Many students in New England, including in Boston and Portland, Maine, attended protests despite their schools being closed after heavy snow on Tuesday and Wednesday. Boston students marched to the State House to demand their legislators enact tougher gun control laws.
In Granada Hills, California, students and teachers arranged themselves on the football field at Granada Hills Charter High School to spell out the word “ENOUGH,” while a gong sounded 17 times for the 17 people who were killed in Parkland.
At Columbine High School in Colorado, the site of an infamous mass shooting in 1999, students walked out and released balloons in memory of those killed in Florida.
Students in New York City gathered outside one of President Donald Trump’s hotels, and shouted: “Hey hey, NRA, how many kids did you kill today?”
Rosa Rodriquez, a sophomore at Sayreville War Memorial High School in New Jersey—which reportedly threatened to suspend participants—was interviewed by local media about being the only student from her school to walk out.

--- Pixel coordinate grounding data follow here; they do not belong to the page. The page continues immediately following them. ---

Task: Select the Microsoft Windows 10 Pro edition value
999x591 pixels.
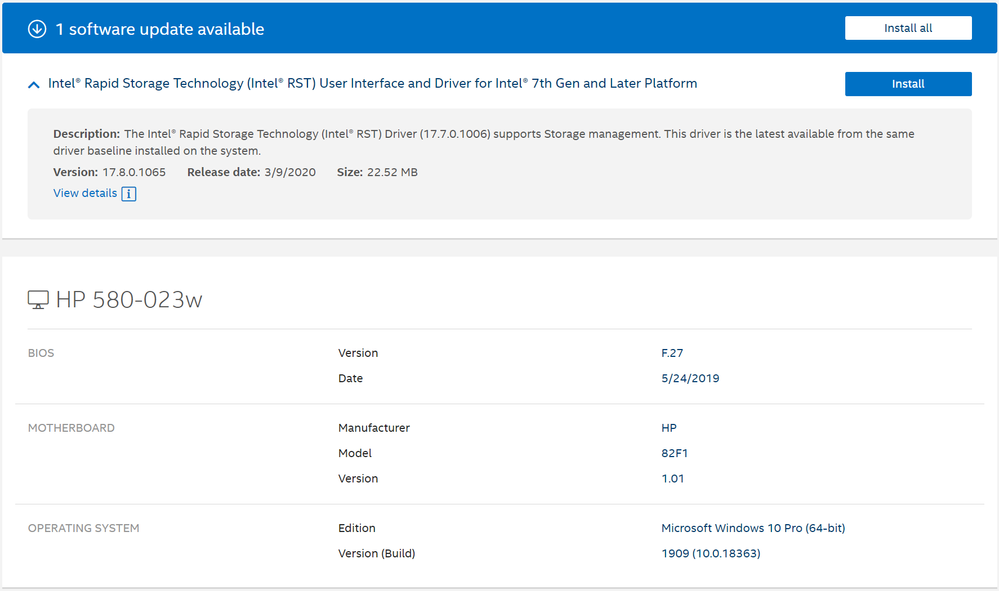Action: click(752, 528)
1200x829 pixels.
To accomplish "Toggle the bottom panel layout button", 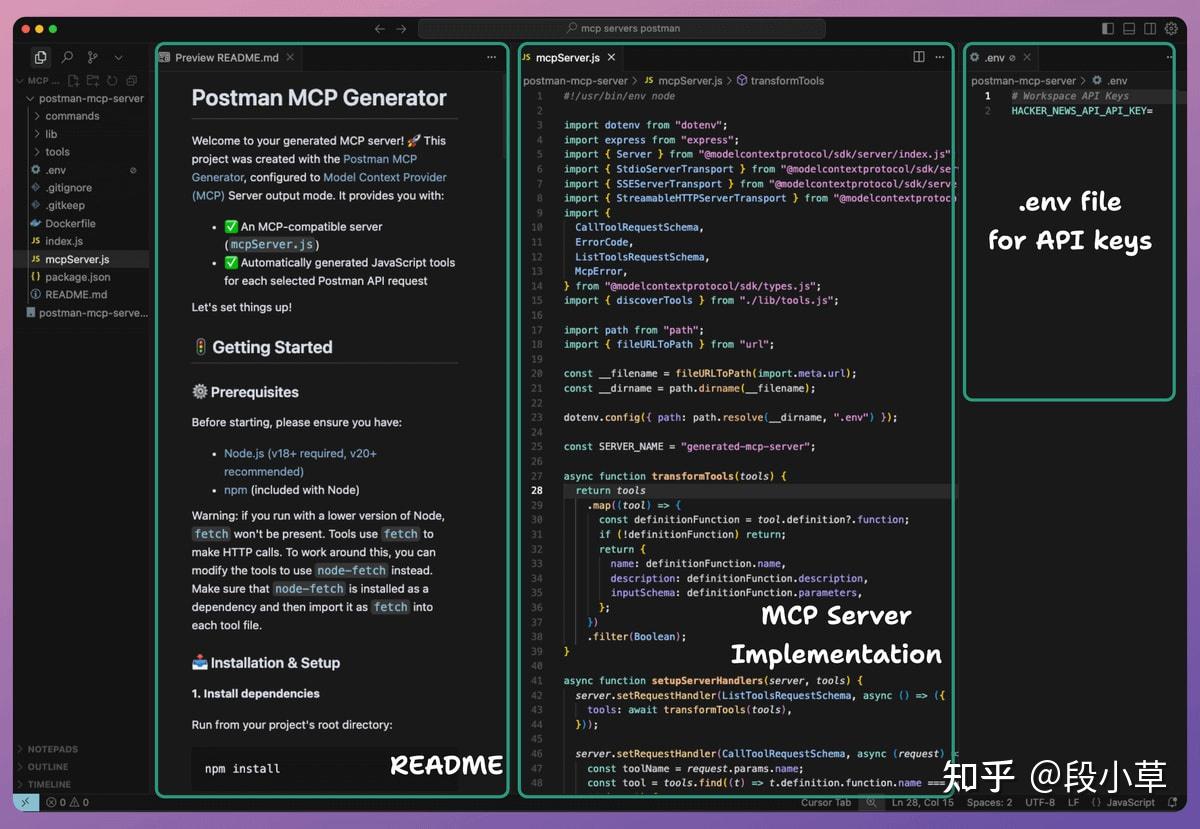I will pos(1129,29).
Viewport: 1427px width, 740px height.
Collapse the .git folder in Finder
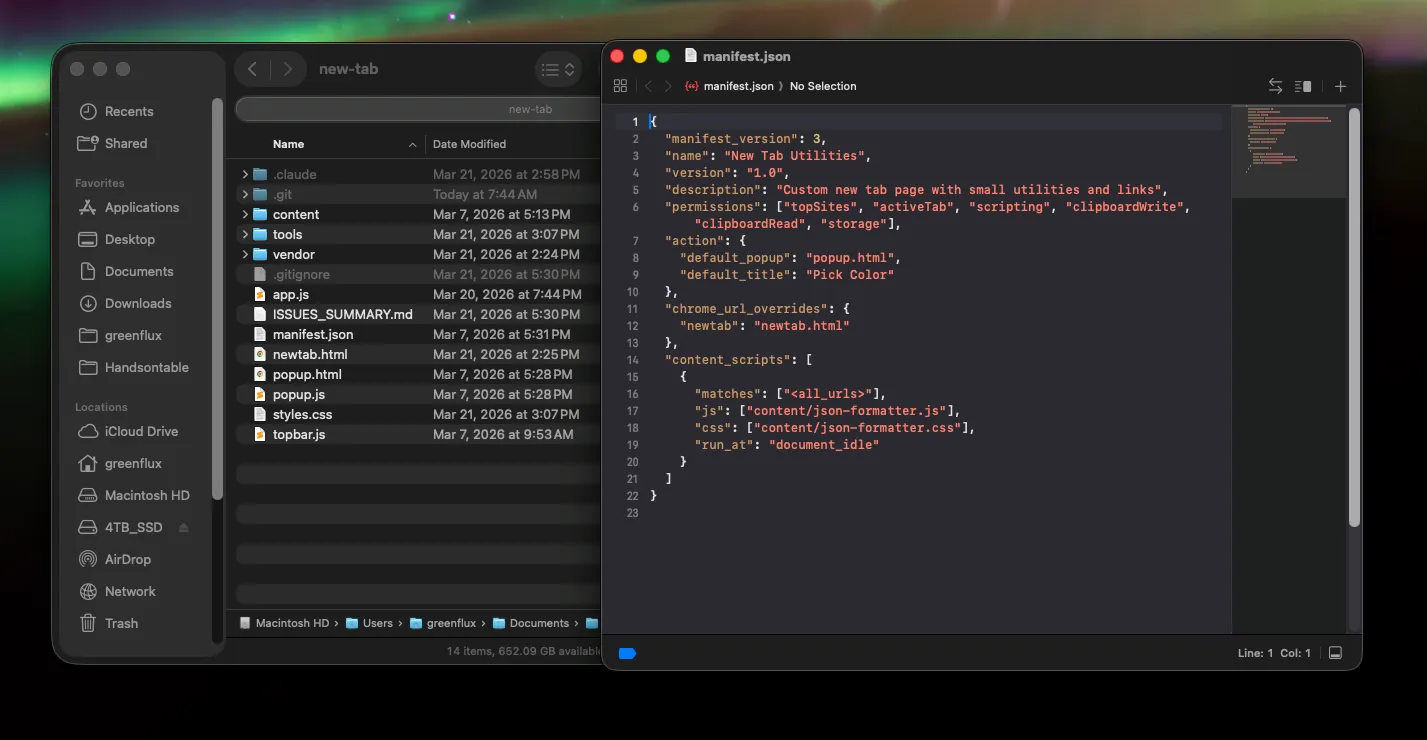[x=245, y=194]

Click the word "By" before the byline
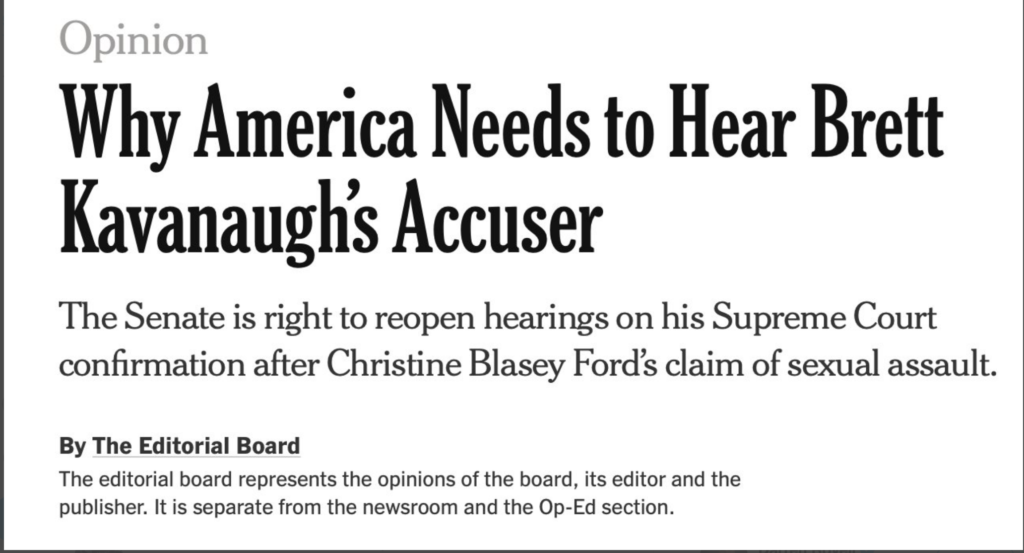point(72,445)
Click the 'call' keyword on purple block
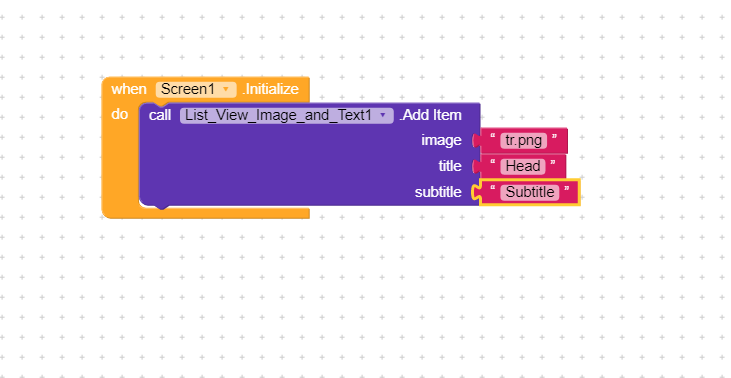This screenshot has height=378, width=731. coord(160,115)
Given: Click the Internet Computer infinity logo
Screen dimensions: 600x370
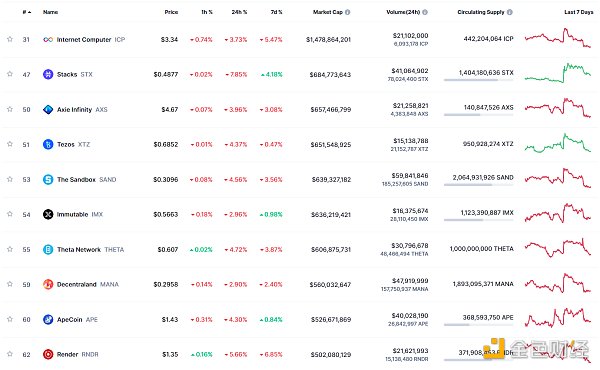Looking at the screenshot, I should coord(48,39).
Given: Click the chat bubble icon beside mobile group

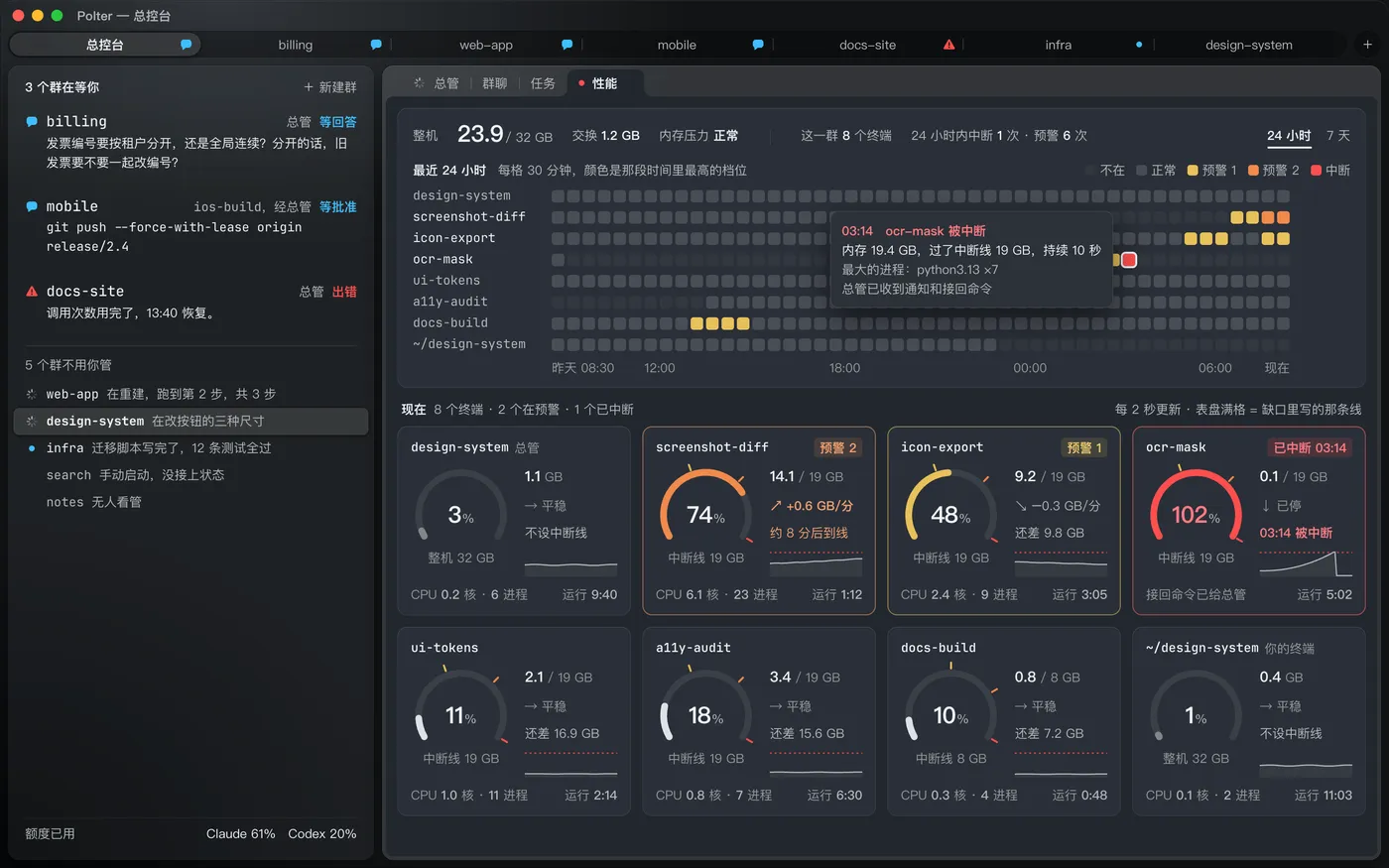Looking at the screenshot, I should 32,206.
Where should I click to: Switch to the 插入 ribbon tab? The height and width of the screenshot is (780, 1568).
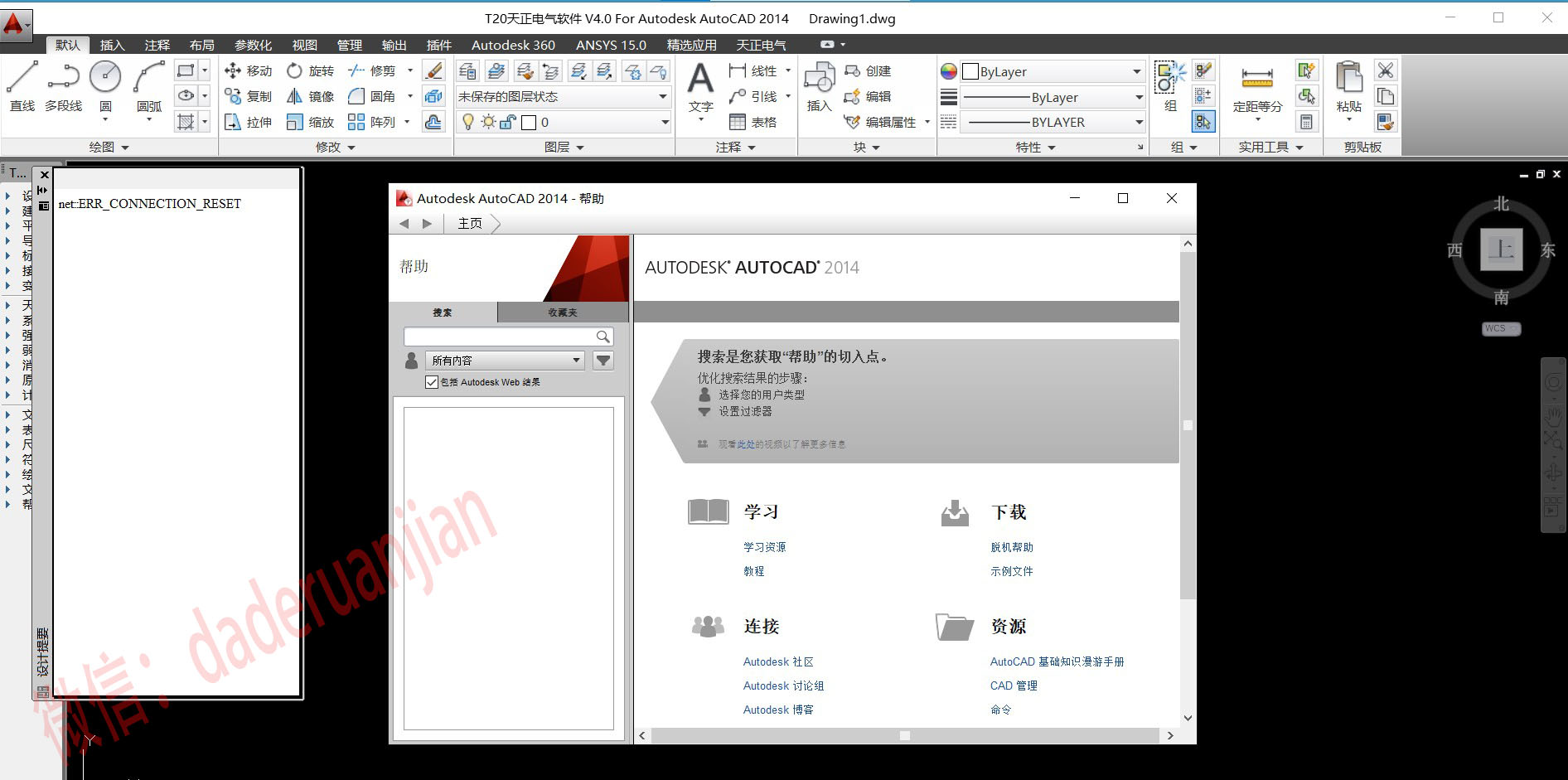pos(112,45)
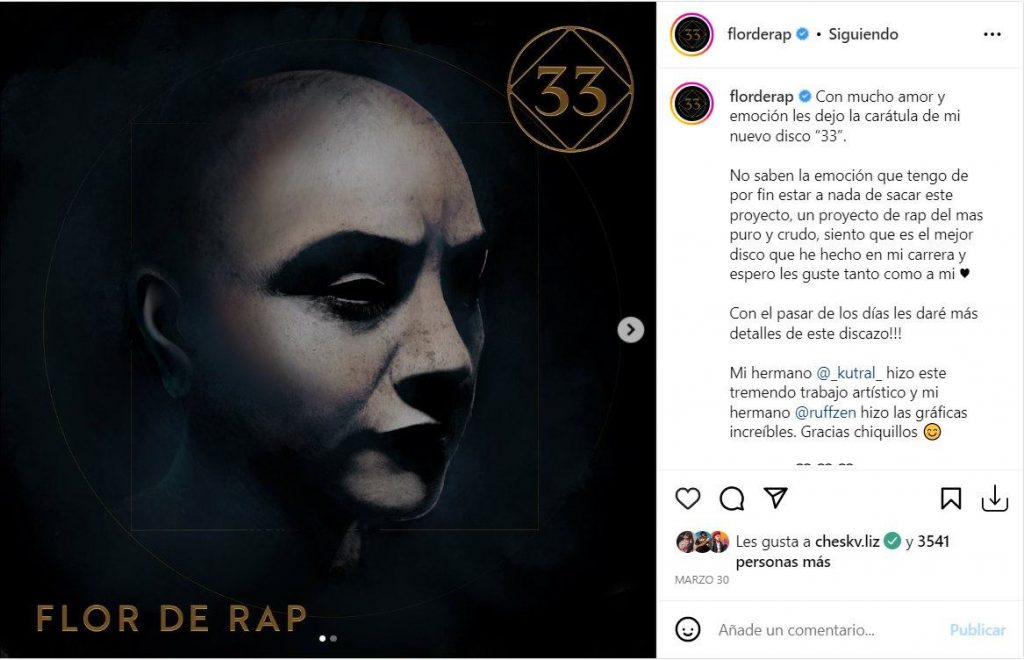
Task: Toggle the Siguiendo follow status
Action: (x=863, y=34)
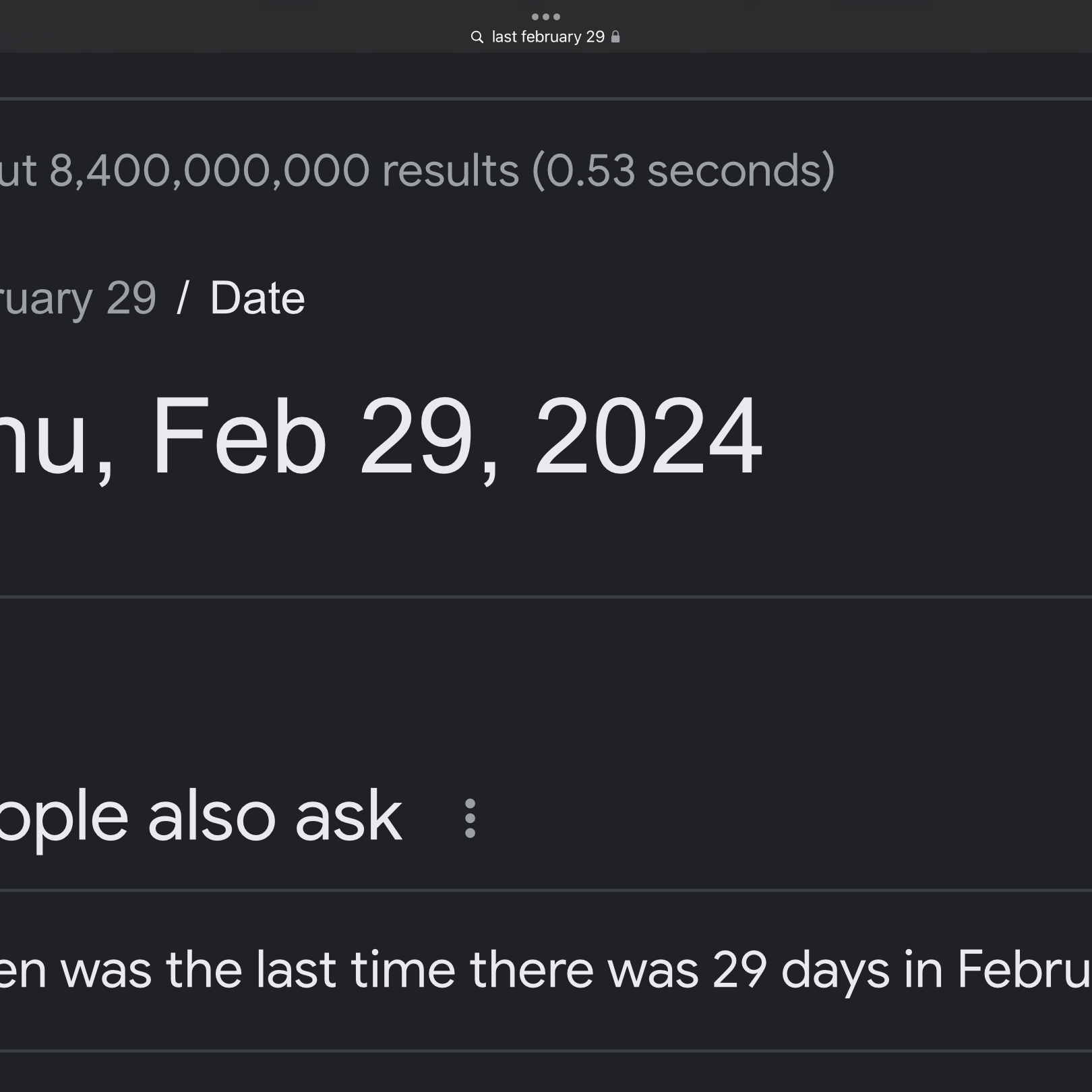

And Justin Blackman, a student at Wilson Preparatory Academy in Wilson, North Carolina, also walked out by himself to mark the day.
As Democratic members of Congress joined students outside the U.S. Capitol Building in D.C., the demonstrators greeted Sen. Bernie Sanders (I-Vt.) with cheers. Addressing the crowd over chants of “Bernie, Bernie,” Sanders said: “I am absolutely delighted and proud that you are here today. What you are doing is of national significance. You’re leading this country in the right direction. Thank you all.”